[Record set Boundary: Start]
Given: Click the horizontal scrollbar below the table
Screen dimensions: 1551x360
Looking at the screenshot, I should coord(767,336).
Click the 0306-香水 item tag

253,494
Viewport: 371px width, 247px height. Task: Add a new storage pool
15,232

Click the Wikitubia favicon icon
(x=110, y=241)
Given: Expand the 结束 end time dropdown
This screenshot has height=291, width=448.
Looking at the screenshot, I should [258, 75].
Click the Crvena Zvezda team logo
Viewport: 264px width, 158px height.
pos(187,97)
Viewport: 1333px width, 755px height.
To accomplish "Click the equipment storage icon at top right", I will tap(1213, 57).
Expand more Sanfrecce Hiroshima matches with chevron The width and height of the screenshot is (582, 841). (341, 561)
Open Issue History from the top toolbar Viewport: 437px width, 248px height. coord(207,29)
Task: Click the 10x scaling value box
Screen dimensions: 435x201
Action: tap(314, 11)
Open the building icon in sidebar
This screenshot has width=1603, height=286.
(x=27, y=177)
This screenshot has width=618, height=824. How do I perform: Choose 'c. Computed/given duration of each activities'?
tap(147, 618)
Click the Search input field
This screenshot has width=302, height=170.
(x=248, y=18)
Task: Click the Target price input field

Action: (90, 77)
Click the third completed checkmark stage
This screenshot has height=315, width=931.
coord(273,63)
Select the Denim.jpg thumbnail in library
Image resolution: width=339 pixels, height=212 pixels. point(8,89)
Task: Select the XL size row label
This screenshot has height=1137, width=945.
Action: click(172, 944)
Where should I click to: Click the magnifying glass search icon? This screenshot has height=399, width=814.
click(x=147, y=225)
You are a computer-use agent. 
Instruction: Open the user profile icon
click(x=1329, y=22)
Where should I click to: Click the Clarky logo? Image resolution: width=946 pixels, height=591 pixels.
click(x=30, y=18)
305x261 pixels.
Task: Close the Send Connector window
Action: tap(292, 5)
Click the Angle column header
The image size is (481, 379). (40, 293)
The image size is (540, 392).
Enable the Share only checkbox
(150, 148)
[Record set Boundary: End]
# Assignment
Copy every line above that includes the string "Expand".

# Reply to the task
Given: Expand the 结束 end time dropdown
Expand more Sanfrecce Hiroshima matches with chevron The width and height of the screenshot is (582, 841). (341, 561)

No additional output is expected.